A. Les circonstances de l’espèce
Les faits de la cause, tels qu’ils ont été exposés par les parties, peuvent se résumer comme suit.
Le 1er avril 1996, la société requérante intenta une action contre un particulier pour le paiement de 1 856 398 CZK (70 996 EUR[1]), correspondant au prix des travaux de réfection de l’épicerie, du bar à vins, du restaurant ainsi que d’autres travaux de montage stipulés dans le contrat d’ouvrage du 22 juillet 1994 et son avenant du 20 janvier 1995 et dans le contrat d’ouvrage du 4 mai 1995.

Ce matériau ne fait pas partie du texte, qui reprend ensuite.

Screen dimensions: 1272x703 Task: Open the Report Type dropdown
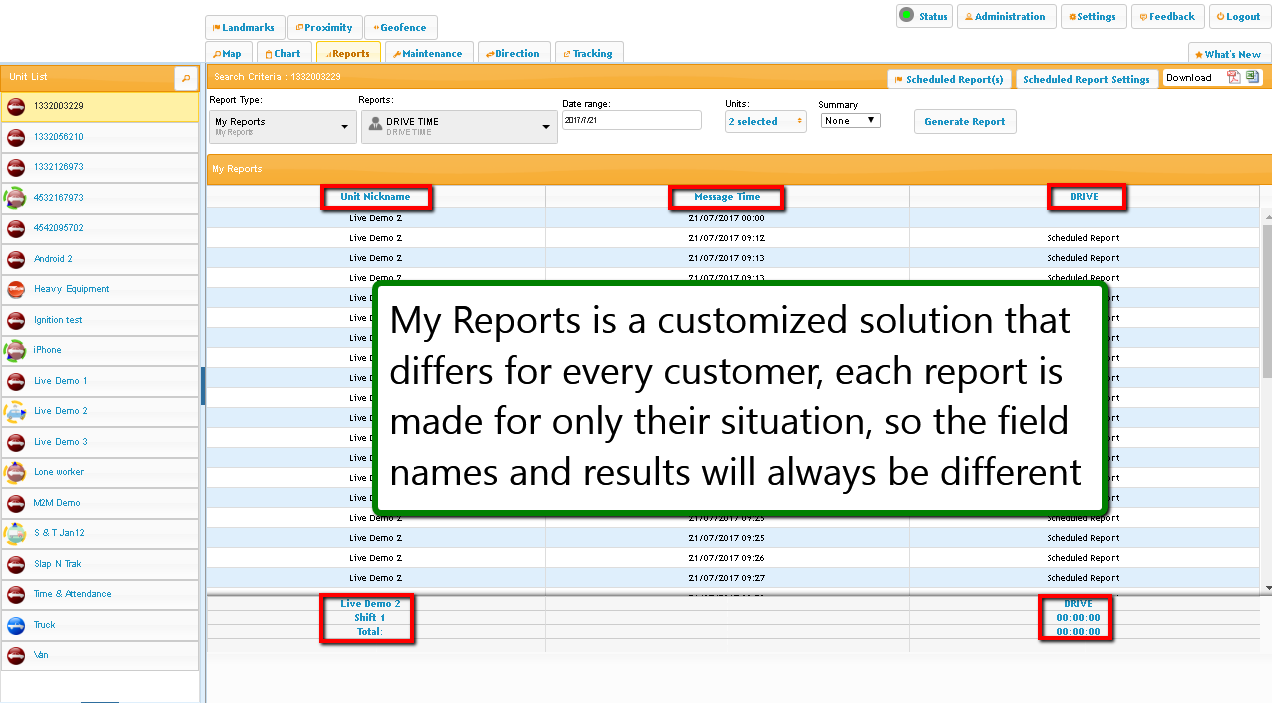(x=282, y=126)
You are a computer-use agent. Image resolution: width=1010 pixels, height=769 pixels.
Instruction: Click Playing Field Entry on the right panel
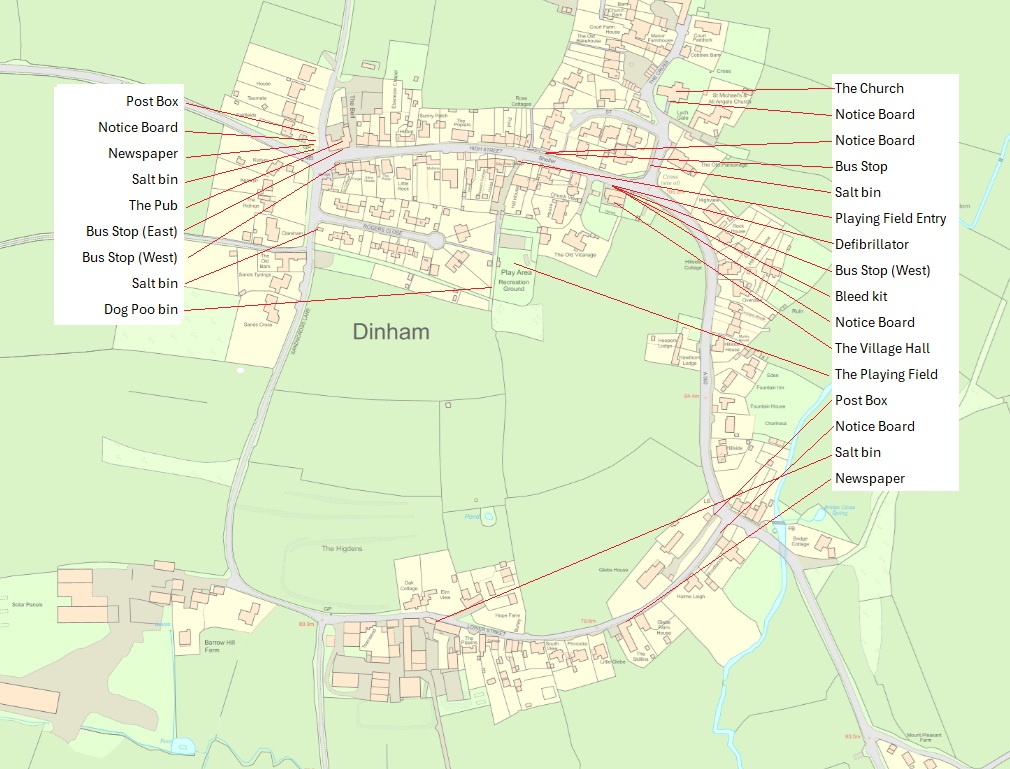[891, 218]
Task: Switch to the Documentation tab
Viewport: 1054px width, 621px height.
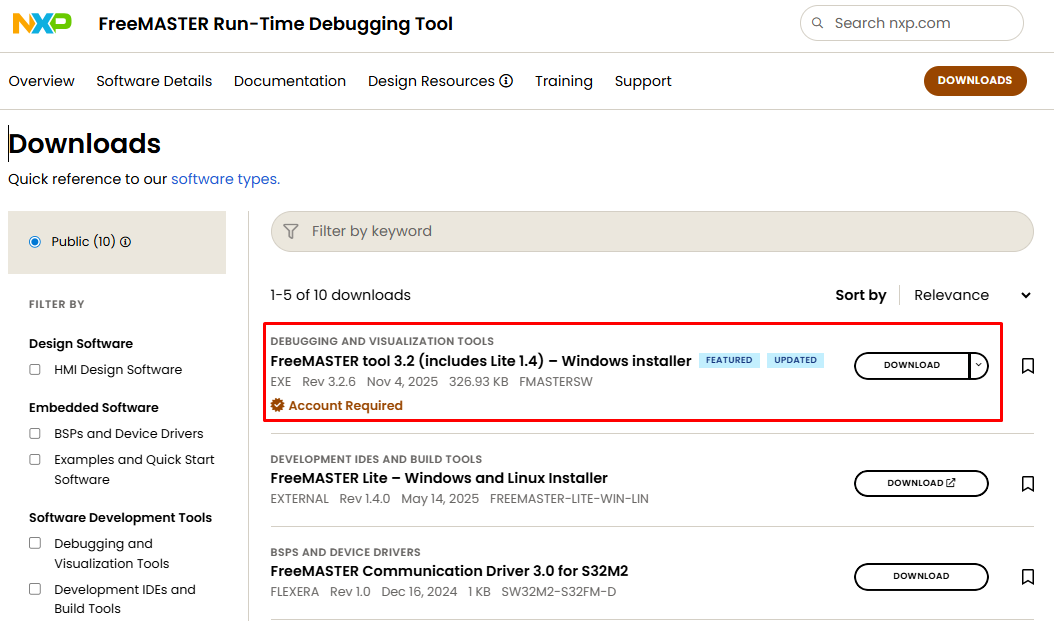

Par un jugement du 24 juillet 2001, le tribunal d’arrondissement donna suite à l’action de la société requérante, en obligeant la partie adverse à payer la somme qu’elle avait initialement demandée ainsi que les intérêts moratoires et en la condamnant aux dépens. Selon la société requérante, cette décision, qui lui a été notifiée le 9 juillet 2002, constitue la décision finale dans l’affaire. Le Gouvernement maintient que ladite décision acquit l’autorité de la chose jugée le 22 octobre 2001.
Le 5 avril 2002, le tribunal municipal prononça l’extinction de la procédure d’appel, étant donné que la partie adverse avait retiré son appel contre le jugement du 24 juillet 2001. La décision passa en force de chose jugée le 16 mai 2002.
Le 9 septembre 2002, le bureau financier de Prague 4 (finanční úřad) émit contre la société requérante en tant que débiteur et la partie adverse en tant que sous-débiteur un commandement exécutoire (exekuční příkaz) pour le paiement de l’arriéré fiscal relatif à la taxe sur la valeur ajoutée (TVA) de 1 517 953 CZK (58 052 EUR).
Le 6 décembre 2002, le bureau des contributions émit contre la société requérante un avis d’imposition (platební výměr) s’élevant à 770 804 CZK (25 693 EUR), correspondant à la pénalité fiscale (daňové penále) sur la TVA pour la période du 1er janvier au 31 décembre 1995.
Le 14 janvier 2003, le ministère des Finances repoussa une demande gracieuse de l’intéressée tendant au dégrèvement de cette pénalité fiscale du 10 septembre 2002 (žádost o prominutí daňového penále).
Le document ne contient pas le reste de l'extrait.